start Entries supplied
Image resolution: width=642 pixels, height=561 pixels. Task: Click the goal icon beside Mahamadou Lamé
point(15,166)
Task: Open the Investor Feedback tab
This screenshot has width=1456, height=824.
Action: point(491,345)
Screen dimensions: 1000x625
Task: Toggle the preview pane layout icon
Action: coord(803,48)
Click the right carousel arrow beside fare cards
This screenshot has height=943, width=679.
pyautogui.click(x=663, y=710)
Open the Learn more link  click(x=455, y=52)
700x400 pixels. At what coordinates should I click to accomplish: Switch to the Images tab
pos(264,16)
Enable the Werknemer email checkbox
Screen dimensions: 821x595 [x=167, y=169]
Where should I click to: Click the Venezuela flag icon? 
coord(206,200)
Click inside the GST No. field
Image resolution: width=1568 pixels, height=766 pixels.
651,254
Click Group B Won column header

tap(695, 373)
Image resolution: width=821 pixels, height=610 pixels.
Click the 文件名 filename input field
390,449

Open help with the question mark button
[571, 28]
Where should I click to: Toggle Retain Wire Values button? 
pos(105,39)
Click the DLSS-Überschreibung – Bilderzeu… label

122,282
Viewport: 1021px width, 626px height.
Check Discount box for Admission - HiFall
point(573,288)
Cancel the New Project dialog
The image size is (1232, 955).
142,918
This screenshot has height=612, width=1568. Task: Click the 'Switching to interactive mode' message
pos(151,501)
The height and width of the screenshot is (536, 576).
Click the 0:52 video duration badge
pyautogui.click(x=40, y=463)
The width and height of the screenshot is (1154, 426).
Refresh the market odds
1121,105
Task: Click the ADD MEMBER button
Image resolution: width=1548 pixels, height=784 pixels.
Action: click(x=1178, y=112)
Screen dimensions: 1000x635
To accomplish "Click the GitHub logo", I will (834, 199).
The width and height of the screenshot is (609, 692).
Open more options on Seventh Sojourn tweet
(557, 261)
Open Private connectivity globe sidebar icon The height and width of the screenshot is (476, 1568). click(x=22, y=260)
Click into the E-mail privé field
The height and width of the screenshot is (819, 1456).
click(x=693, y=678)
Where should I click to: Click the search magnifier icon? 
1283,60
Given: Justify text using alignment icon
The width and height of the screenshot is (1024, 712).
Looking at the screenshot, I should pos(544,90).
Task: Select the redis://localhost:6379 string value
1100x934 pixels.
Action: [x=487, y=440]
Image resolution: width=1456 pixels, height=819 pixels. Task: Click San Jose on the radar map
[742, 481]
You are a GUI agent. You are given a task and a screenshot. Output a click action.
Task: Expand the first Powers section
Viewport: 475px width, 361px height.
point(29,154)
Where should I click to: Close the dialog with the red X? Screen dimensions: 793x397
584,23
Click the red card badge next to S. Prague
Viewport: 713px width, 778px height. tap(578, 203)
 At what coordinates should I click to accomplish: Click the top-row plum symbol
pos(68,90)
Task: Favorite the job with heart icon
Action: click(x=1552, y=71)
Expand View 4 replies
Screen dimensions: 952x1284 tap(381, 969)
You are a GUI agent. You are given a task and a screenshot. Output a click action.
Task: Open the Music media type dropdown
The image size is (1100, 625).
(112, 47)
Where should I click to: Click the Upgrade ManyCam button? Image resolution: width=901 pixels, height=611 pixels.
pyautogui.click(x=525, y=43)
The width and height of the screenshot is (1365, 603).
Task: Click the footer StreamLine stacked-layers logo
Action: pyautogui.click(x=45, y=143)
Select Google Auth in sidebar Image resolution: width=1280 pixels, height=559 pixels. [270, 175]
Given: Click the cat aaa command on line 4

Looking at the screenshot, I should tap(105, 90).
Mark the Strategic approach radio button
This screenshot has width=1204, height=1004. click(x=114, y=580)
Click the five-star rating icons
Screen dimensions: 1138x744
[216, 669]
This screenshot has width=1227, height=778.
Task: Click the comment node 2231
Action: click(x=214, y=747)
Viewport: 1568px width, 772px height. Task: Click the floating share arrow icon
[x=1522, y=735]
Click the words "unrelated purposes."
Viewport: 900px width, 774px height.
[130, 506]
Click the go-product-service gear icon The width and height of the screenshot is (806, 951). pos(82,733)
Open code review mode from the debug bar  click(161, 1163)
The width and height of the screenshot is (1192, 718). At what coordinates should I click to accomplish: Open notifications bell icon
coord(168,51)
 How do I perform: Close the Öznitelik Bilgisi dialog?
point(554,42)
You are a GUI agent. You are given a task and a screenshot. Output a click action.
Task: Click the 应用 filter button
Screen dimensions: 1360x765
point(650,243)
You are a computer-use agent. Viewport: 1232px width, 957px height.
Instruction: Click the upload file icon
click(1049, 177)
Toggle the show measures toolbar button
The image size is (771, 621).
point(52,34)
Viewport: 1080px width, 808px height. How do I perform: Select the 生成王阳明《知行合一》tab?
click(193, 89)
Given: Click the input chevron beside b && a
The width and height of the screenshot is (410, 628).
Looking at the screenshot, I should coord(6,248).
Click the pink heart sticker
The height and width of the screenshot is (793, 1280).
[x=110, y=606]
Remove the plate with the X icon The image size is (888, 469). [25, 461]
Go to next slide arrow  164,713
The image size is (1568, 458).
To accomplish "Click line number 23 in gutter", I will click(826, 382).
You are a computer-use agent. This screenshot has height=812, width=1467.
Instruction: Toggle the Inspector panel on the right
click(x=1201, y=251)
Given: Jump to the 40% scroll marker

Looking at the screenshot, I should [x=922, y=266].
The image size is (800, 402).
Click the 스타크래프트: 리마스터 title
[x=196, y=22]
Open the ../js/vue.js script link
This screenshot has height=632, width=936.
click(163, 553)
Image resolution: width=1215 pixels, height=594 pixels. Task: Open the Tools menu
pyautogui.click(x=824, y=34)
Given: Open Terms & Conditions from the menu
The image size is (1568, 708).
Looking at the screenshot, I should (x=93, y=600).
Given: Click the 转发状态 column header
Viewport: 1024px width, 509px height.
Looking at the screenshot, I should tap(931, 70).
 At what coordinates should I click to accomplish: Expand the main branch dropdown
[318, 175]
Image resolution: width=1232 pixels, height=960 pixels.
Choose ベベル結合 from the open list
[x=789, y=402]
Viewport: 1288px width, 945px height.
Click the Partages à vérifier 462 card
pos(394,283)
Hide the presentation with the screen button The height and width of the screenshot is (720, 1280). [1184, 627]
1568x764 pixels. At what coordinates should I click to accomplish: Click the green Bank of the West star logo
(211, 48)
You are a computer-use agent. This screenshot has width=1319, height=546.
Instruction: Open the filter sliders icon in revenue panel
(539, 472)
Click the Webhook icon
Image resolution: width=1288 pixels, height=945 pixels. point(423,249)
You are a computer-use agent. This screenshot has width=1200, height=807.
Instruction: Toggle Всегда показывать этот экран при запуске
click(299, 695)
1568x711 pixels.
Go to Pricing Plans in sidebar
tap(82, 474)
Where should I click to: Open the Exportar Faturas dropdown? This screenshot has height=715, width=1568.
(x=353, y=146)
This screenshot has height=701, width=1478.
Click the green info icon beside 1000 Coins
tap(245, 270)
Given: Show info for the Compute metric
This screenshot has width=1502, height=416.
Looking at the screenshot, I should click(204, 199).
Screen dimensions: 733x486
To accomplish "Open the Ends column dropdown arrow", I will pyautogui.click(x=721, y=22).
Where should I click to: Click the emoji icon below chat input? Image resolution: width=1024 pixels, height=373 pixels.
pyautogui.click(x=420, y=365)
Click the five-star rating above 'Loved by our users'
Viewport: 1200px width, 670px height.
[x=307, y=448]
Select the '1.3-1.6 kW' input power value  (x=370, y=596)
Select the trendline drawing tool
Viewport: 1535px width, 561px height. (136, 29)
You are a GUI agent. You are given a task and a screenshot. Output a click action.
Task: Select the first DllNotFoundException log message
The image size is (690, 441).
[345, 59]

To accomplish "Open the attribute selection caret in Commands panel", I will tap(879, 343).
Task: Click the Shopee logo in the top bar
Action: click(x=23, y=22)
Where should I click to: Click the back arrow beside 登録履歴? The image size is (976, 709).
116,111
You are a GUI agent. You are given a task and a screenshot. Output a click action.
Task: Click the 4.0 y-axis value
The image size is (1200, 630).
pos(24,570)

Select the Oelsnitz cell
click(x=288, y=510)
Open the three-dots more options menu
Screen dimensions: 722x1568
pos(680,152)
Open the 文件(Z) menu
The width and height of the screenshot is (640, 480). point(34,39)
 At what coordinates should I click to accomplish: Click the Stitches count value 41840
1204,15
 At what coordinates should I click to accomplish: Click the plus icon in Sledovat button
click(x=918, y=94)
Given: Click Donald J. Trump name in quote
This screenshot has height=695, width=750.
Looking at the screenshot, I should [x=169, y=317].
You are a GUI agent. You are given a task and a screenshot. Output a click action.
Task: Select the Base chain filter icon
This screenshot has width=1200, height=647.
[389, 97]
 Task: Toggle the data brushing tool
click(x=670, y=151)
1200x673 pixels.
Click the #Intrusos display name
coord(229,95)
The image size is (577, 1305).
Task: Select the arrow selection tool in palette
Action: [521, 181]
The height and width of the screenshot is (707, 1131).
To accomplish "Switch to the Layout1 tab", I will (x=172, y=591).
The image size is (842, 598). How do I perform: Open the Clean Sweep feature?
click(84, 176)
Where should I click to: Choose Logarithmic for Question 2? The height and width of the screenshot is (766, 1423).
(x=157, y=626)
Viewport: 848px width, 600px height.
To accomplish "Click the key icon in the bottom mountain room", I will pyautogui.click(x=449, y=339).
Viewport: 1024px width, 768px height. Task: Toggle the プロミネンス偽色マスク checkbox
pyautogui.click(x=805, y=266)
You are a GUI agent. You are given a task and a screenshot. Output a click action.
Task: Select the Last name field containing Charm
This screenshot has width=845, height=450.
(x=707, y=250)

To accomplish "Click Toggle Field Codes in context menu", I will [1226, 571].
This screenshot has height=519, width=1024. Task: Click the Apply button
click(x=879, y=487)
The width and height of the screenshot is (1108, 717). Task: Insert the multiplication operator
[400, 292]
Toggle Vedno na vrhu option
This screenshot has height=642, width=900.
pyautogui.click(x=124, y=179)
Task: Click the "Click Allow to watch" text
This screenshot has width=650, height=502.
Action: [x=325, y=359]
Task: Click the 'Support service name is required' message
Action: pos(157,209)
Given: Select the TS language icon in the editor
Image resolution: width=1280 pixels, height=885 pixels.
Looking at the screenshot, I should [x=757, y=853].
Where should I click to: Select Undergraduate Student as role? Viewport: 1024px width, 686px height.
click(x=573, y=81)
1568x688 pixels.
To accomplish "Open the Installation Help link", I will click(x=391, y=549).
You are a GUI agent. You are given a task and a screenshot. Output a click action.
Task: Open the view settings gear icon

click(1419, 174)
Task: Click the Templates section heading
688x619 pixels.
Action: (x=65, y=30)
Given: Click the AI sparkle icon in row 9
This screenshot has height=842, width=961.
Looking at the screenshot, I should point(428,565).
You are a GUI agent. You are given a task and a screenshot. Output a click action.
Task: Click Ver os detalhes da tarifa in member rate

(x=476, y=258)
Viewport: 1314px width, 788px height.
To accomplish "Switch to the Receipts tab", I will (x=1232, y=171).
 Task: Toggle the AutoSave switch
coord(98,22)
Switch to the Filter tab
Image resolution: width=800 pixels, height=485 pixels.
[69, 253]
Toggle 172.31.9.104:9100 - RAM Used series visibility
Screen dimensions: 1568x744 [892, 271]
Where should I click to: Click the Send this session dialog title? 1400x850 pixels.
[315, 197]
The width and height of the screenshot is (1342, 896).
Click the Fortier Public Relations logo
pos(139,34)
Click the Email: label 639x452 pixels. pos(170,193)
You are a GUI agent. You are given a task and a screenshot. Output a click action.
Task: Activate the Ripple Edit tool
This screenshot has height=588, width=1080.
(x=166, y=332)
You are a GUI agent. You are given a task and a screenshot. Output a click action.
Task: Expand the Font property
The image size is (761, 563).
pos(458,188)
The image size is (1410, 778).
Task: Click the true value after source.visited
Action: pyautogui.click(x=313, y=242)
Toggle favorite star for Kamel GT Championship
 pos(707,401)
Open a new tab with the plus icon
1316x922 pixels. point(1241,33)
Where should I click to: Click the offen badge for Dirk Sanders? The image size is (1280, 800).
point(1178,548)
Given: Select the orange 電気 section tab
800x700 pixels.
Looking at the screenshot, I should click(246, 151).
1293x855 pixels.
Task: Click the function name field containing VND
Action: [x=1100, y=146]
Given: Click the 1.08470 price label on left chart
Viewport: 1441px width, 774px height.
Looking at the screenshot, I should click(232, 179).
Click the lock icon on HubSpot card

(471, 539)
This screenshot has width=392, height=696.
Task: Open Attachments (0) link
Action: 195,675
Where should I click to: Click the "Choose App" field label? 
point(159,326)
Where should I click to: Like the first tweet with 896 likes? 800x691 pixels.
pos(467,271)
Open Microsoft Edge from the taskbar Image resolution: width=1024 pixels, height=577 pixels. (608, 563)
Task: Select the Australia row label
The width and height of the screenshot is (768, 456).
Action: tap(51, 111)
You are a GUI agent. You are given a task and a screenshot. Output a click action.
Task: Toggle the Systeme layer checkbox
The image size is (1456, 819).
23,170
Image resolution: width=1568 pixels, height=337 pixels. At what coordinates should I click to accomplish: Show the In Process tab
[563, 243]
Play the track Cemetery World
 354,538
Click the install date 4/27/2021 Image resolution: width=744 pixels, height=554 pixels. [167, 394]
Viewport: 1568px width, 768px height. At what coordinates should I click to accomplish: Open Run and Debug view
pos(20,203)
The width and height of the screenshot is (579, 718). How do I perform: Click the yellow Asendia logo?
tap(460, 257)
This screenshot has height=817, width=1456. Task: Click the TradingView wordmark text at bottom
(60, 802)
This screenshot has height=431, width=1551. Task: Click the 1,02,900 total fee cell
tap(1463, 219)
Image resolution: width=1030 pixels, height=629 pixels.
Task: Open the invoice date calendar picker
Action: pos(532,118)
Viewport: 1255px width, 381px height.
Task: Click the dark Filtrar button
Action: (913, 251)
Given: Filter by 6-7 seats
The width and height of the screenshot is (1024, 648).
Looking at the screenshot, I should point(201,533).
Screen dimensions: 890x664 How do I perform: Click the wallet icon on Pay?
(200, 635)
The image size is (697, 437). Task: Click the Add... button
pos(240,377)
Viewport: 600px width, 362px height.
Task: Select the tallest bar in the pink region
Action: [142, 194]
end Entries supplied
Problem statement. Which lines above contain the string "what", matching case? List every one of them in full.

Answer to this exercise.
700x400 pixels. At what coordinates should I click to accomplish: Switch to the Images tab
 At what coordinates should I click to accomplish: Click the top-row plum symbol
The width and height of the screenshot is (1192, 718). At what coordinates should I click to accomplish: Open notifications bell icon
 At what coordinates should I click to accomplish: Expand the main branch dropdown
1568x764 pixels. At what coordinates should I click to accomplish: Click the green Bank of the West star logo
 At what coordinates should I click to accomplish: Click the Stitches count value 41840
 At what coordinates should I click to accomplish: Click the plus icon in Sledovat button
Image resolution: width=1568 pixels, height=337 pixels. At what coordinates should I click to accomplish: Show the In Process tab
Viewport: 1568px width, 768px height. At what coordinates should I click to accomplish: Open Run and Debug view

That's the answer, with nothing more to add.